C’est d’une façon tout à fait différente qu’un éminent astronome allemand, M. Seeliger, directeur de l’observatoire de Munich, a récemment abordé le problème.

Nous avons vu par l’exemple du phénomène invoqué par Arrhenius, sans même parler des démons de Maxwell, qui sont seulement une image hardie, qu’on a découvert ou imaginé des phénomènes qui sont en contradiction avec le principe de Carnot, la chaleur pouvant passer d’un corps froid à un corps chaud sans travail compensateur. S’il y a des infractions à ce principe, pourquoi seraient-elles très limitées dans le temps et dans l’espace, et ne peuvent-elles pas avoir, dans l’un et l’autre, des manifestations très importantes ? Ces objections ont paru si fortes qu’on a été conduit à se faire une conception nouvelle du principe de Carnot et à ne plus le considérer que comme un théorème du calcul des probabilités, et ce principe est devenu à peu près ceci : les phénomènes qui se produisent habituellement dans la nature ont lieu dans un sens qui correspond à une perte d’énergie utile.

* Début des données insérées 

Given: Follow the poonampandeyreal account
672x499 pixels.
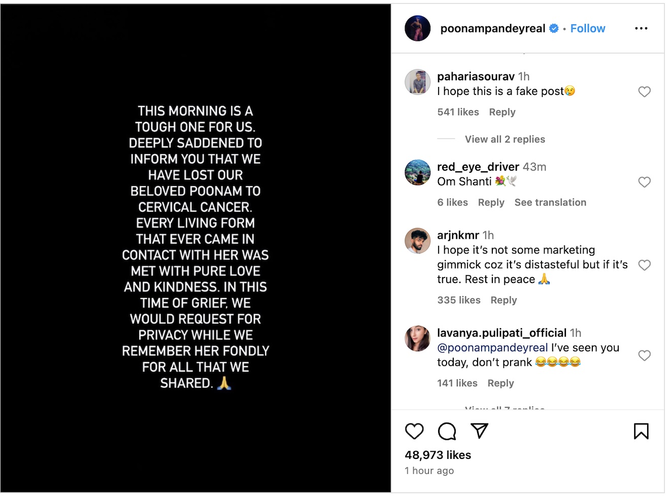Looking at the screenshot, I should (587, 28).
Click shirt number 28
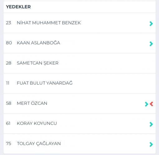The image size is (159, 155). click(x=8, y=63)
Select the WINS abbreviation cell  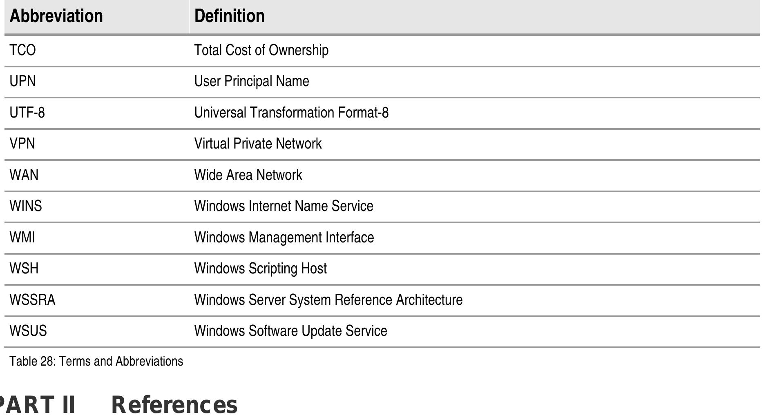26,206
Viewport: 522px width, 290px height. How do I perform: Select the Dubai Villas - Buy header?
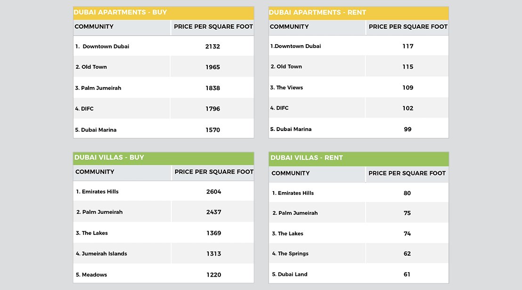(163, 158)
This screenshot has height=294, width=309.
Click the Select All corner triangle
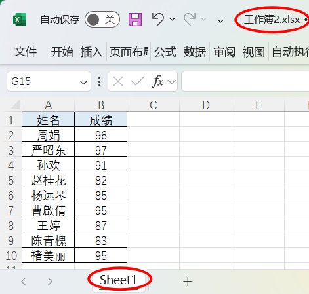coord(15,105)
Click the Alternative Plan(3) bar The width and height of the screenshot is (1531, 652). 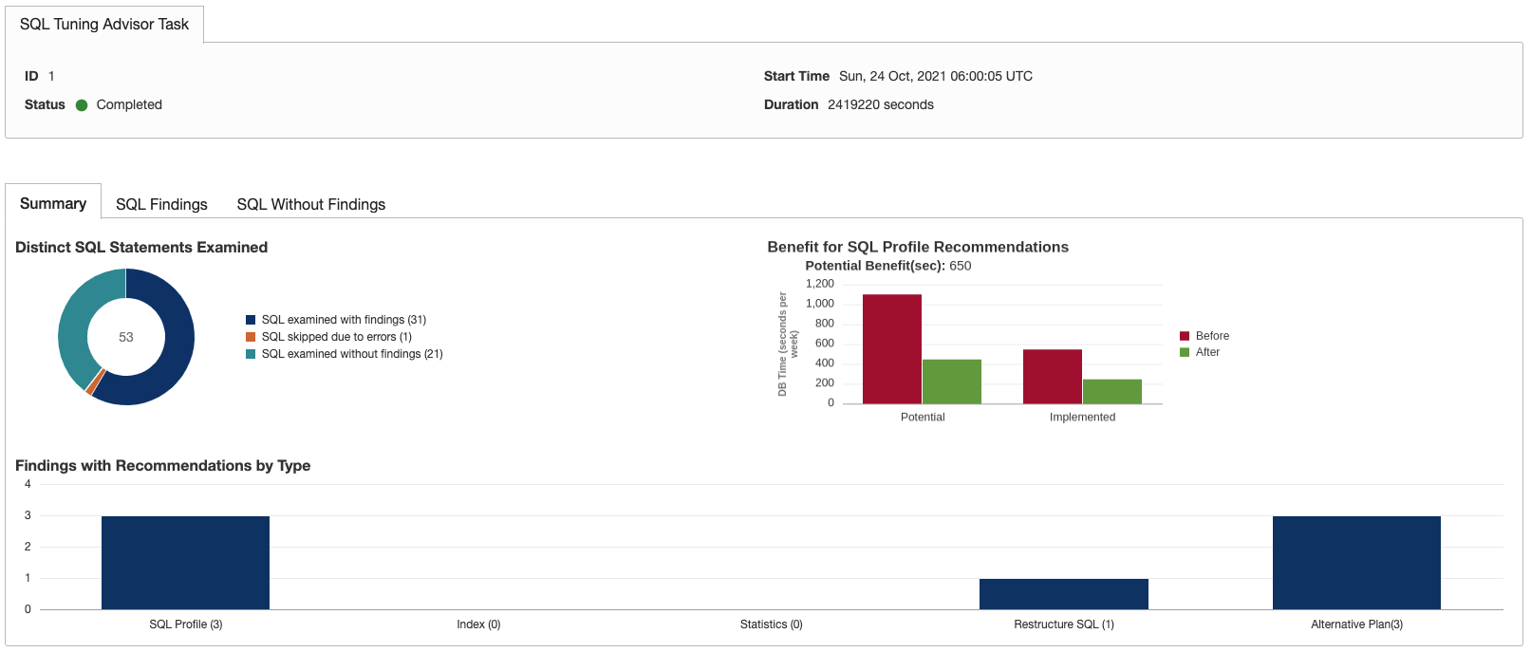(1356, 562)
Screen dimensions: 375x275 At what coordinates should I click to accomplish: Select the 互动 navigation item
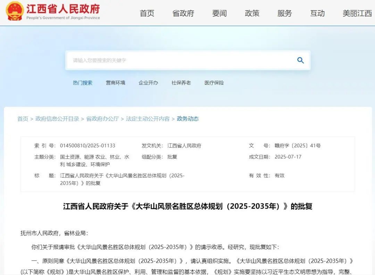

Cette conception statistique, — si on veut me permettre cette expression, — laisse forcément subsister la possibilité de processus naturels ne satisfaisant pas au principe de Carnot. La question de savoir si le principe de Carnot est une loi naturelle valable sans exception est donc résolue définitivement par la négative, si on la considère comme un théorème du calcul des probabilités.

Autre chose : les conclusions du calcul des probabilités ne sont applicables qu’à des phénomènes que l’on doit regarder comme fortuits, c’est-à-dire se produisant sans aucun règle, sans aucun ordre apparent. Or si le principe de Carnot est d’une grande valeur dans beaucoup de parties de la physique, qui oserait soutenir que les mouvemens observables dans l’ensemble de l’Univers sont désordonnés, et que l’évolution de celui-ci est dirigée vers la production d’une irrégularité grandissante ? On pourrait aussi bien et même mieux soutenir le contraire et alors la validité du principe de Carnot deviendra de plus en plus faible avec le temps.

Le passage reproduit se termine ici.